(Requirement): Your copy of the listing should match it exactly, only without pictures.

(Excerpted records):
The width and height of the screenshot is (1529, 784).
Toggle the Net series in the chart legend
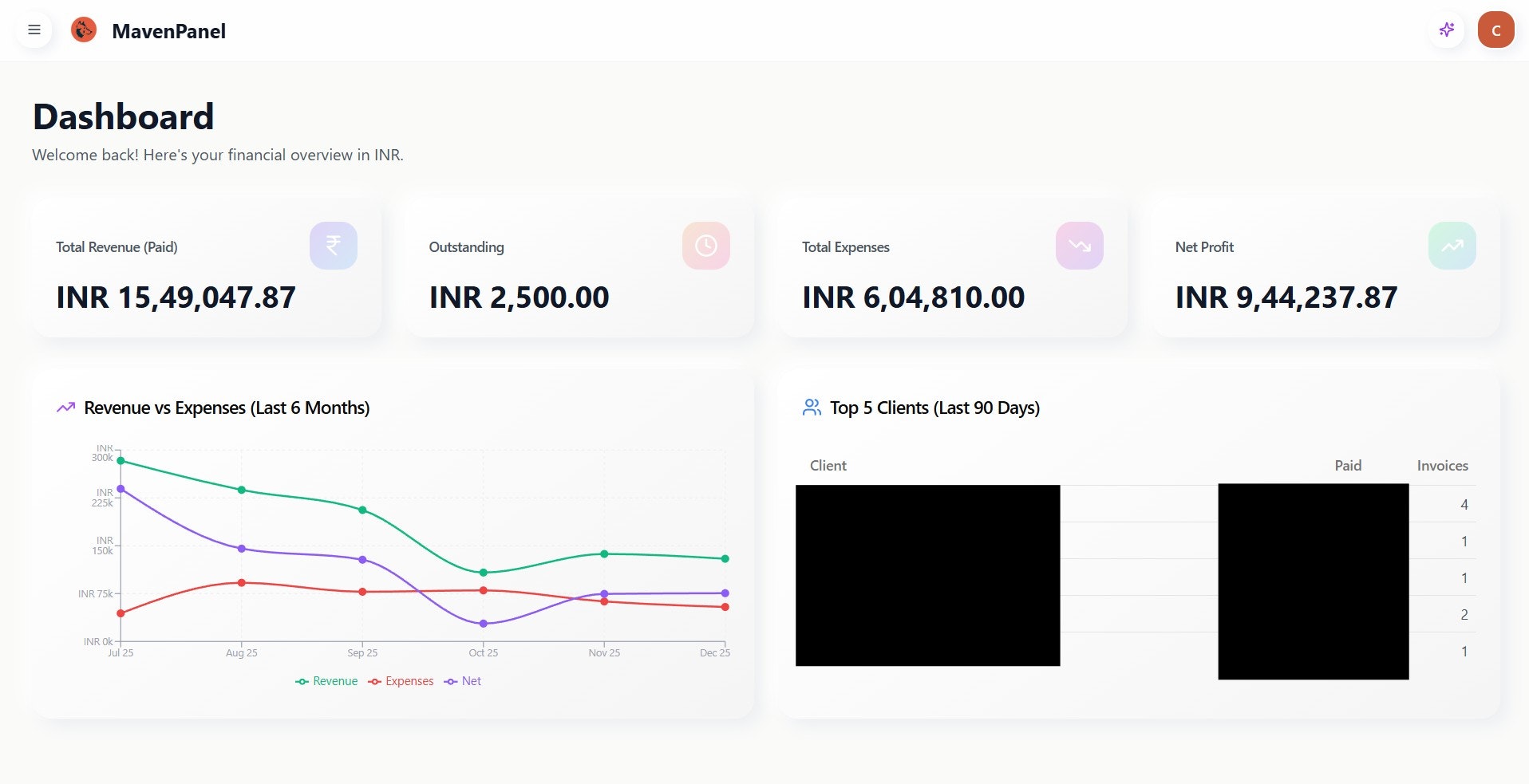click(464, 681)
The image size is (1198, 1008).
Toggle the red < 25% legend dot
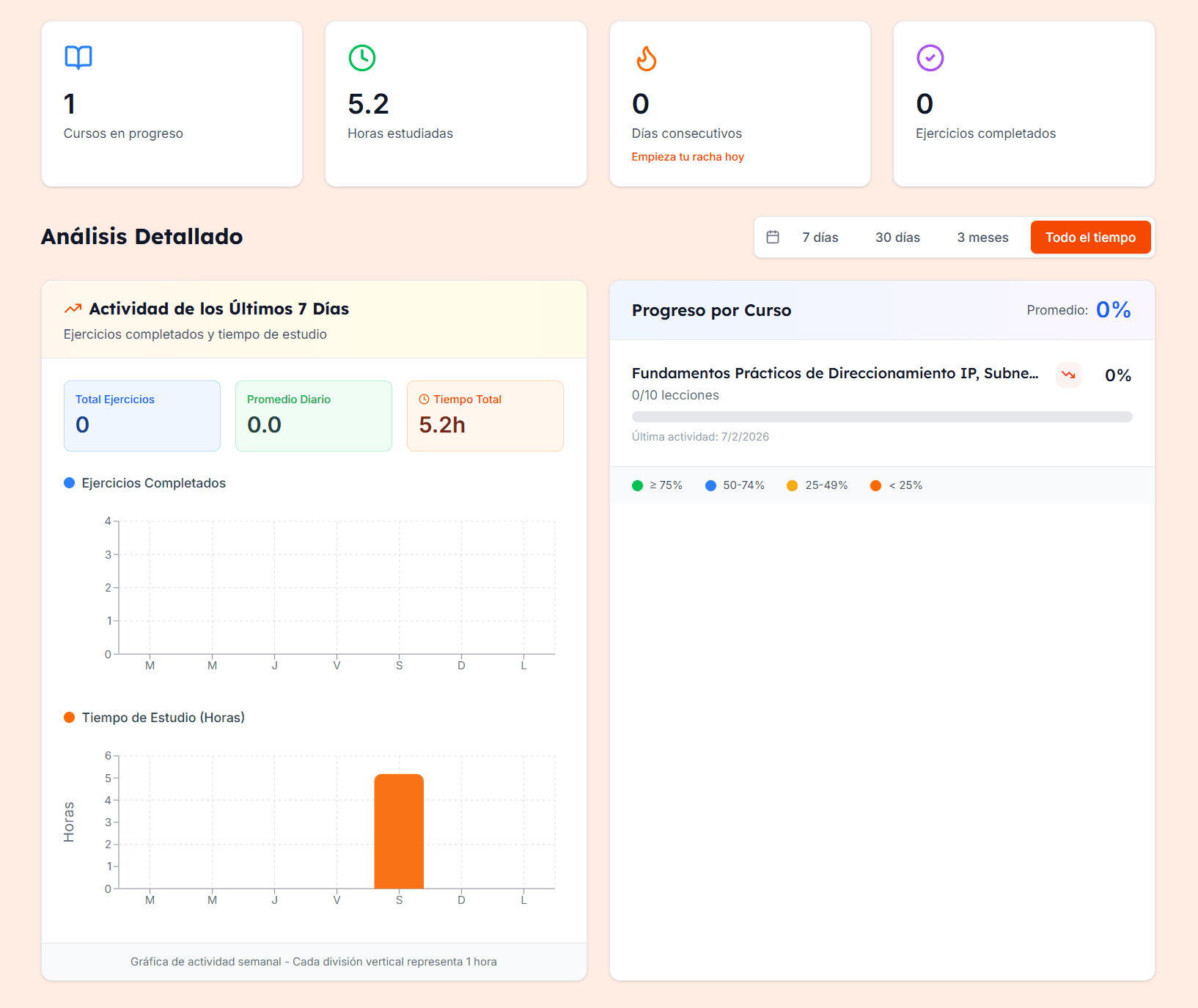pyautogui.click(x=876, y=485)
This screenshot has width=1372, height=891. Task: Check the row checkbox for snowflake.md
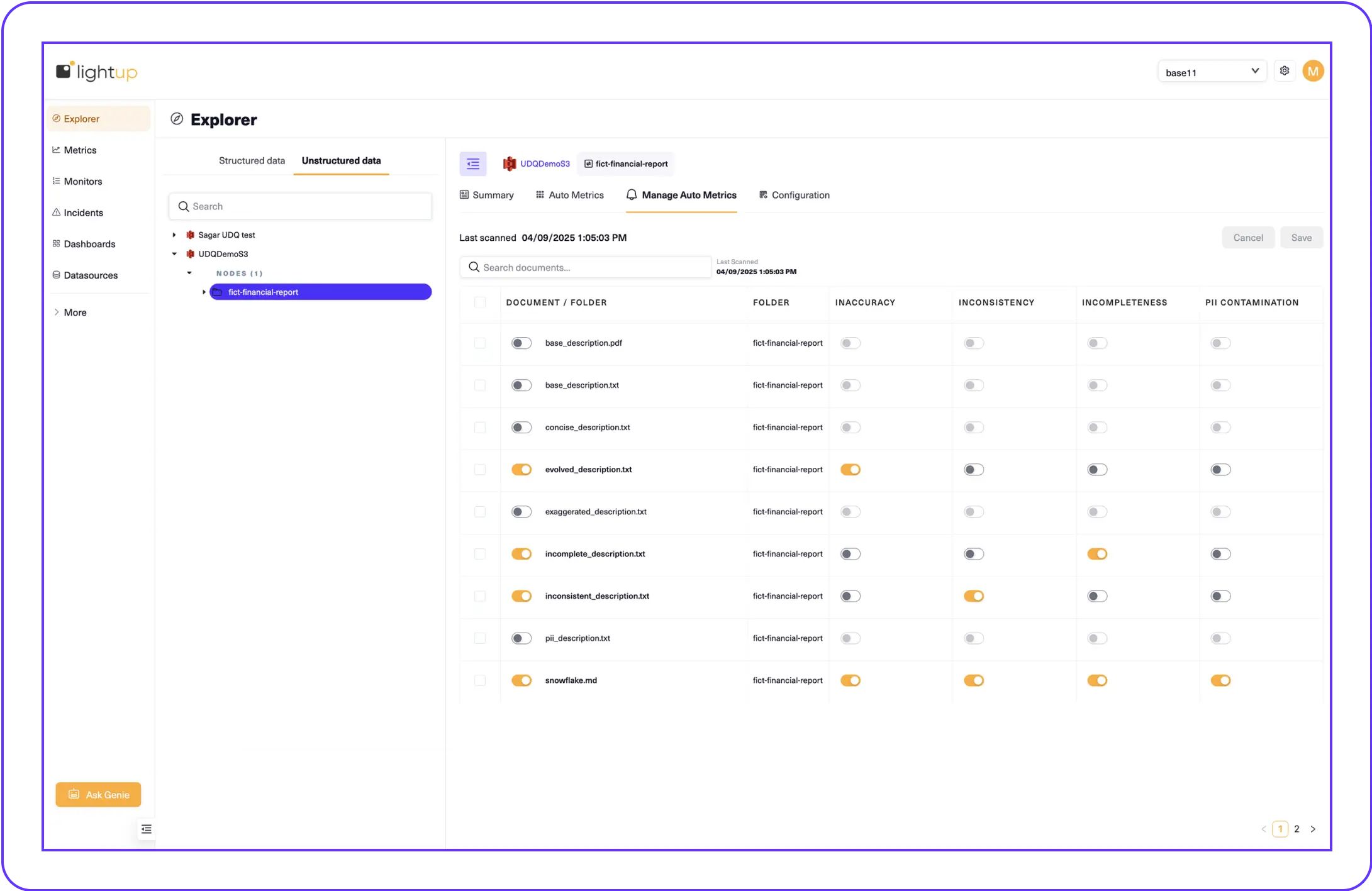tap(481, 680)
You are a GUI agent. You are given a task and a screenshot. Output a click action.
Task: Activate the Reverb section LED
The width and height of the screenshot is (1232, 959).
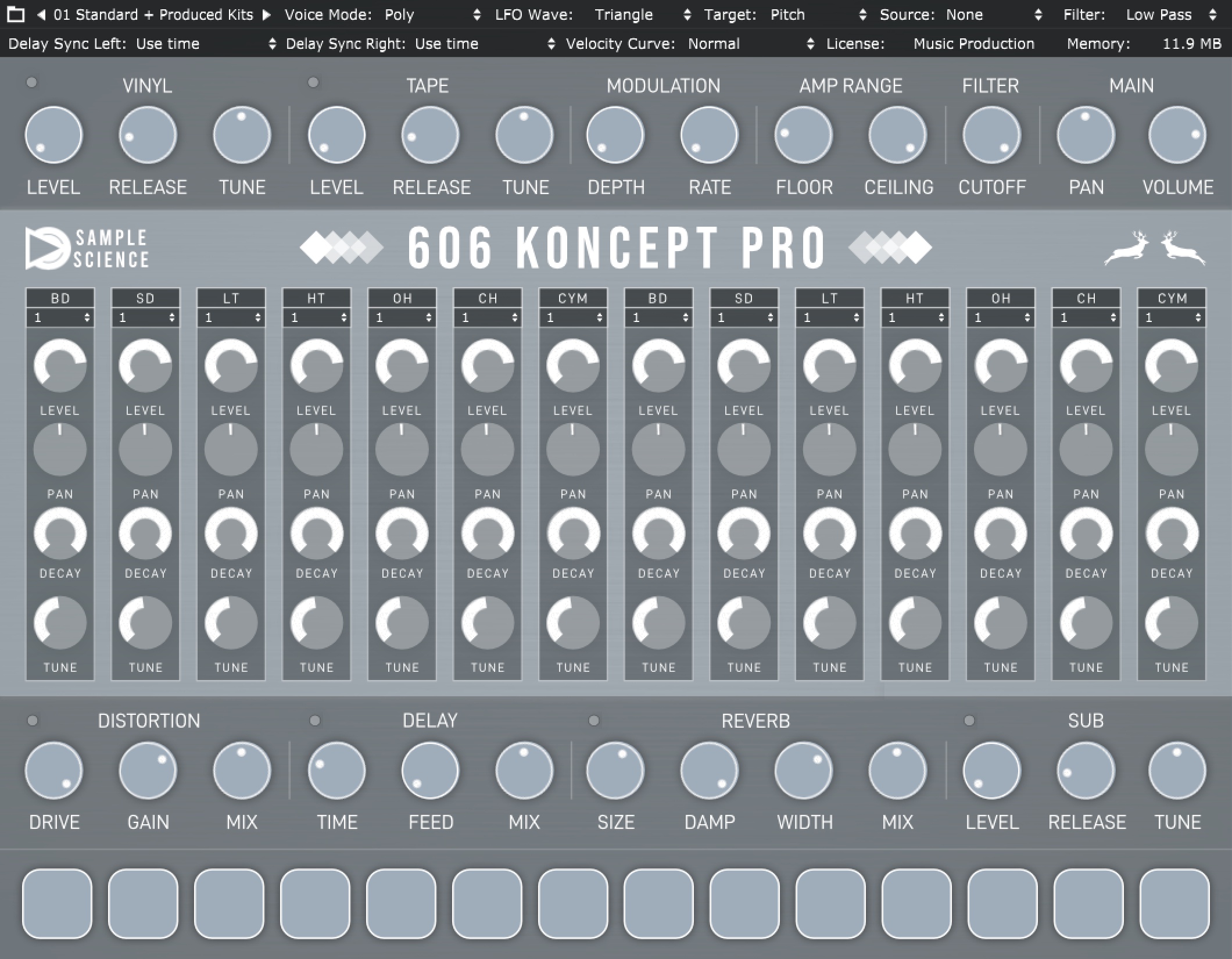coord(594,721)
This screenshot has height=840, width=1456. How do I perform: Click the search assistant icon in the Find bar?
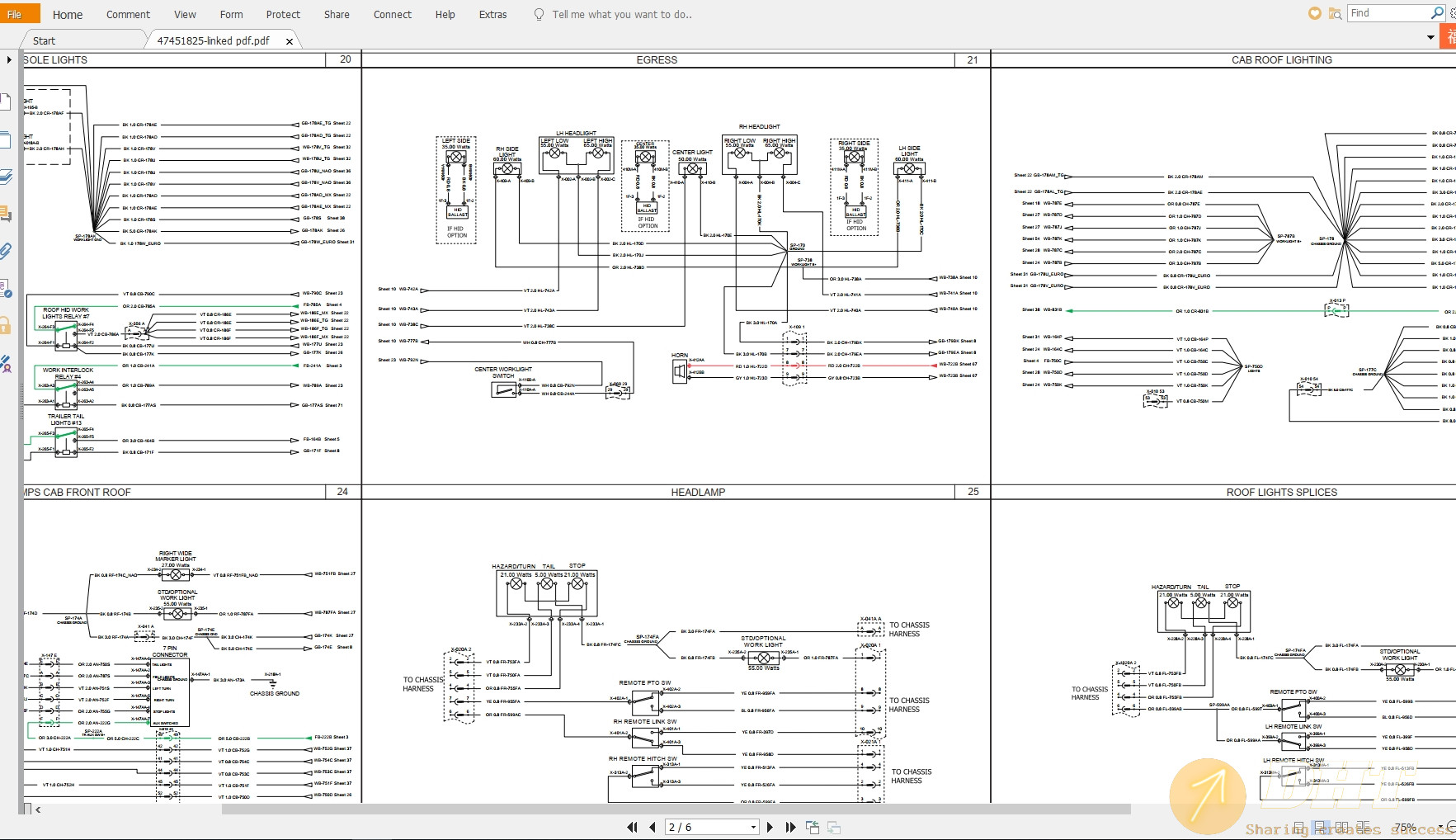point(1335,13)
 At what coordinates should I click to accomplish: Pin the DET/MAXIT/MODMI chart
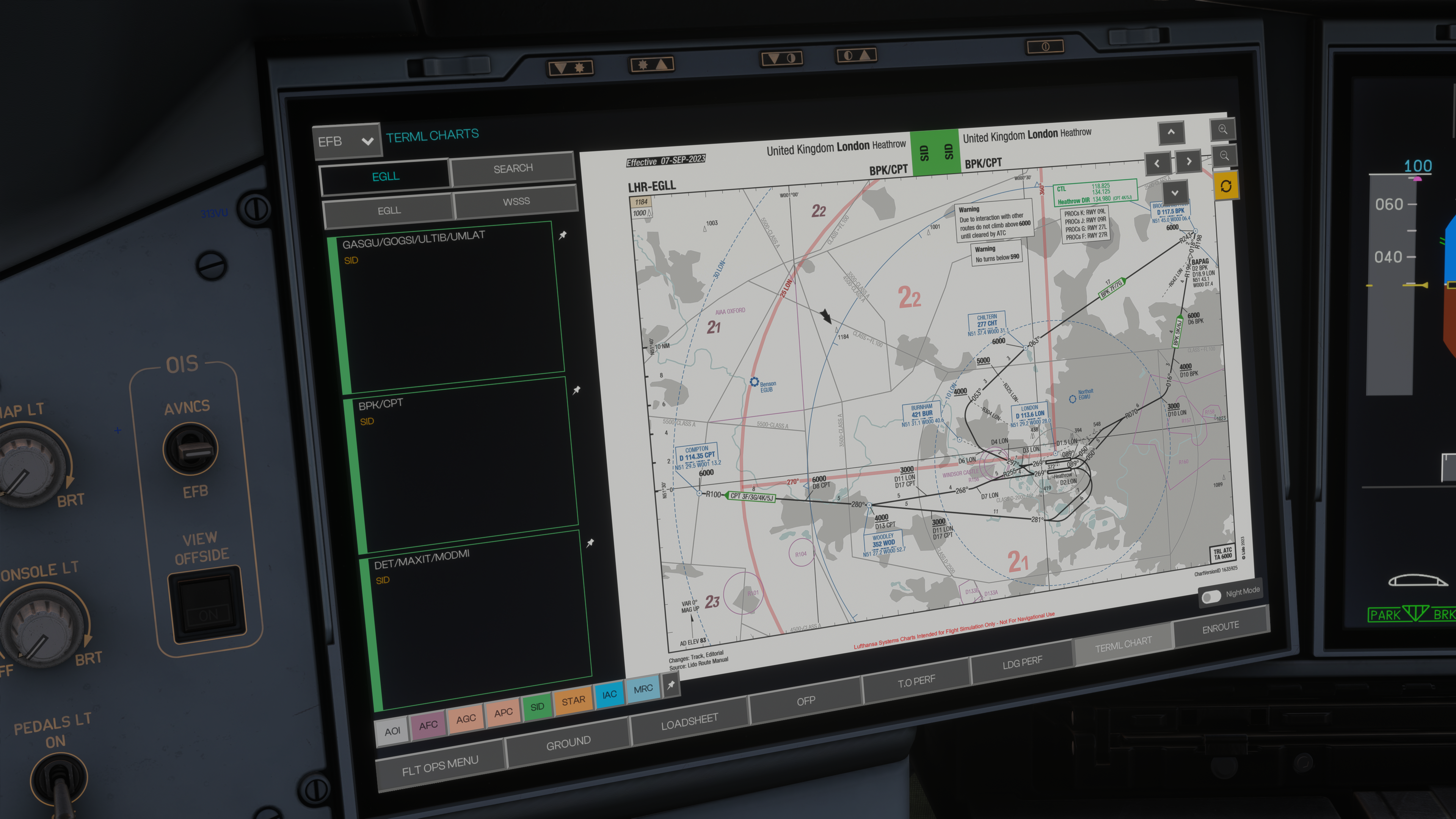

(Completed task):
The width and height of the screenshot is (1529, 784).
Toggle the Net series in the chart legend
click(464, 681)
The image size is (1198, 1008).
Toggle the red < 25% legend dot
pyautogui.click(x=876, y=485)
This screenshot has width=1372, height=891. Task: Check the row checkbox for snowflake.md
tap(481, 680)
You are a GUI agent. You are given a task and a screenshot. Output a click action.
Task: Activate the Reverb section LED
The width and height of the screenshot is (1232, 959).
coord(594,721)
This screenshot has height=840, width=1456. How do I perform: Click the search assistant icon in the Find bar?
point(1335,13)
 At what coordinates should I click to accomplish: Pin the DET/MAXIT/MODMI chart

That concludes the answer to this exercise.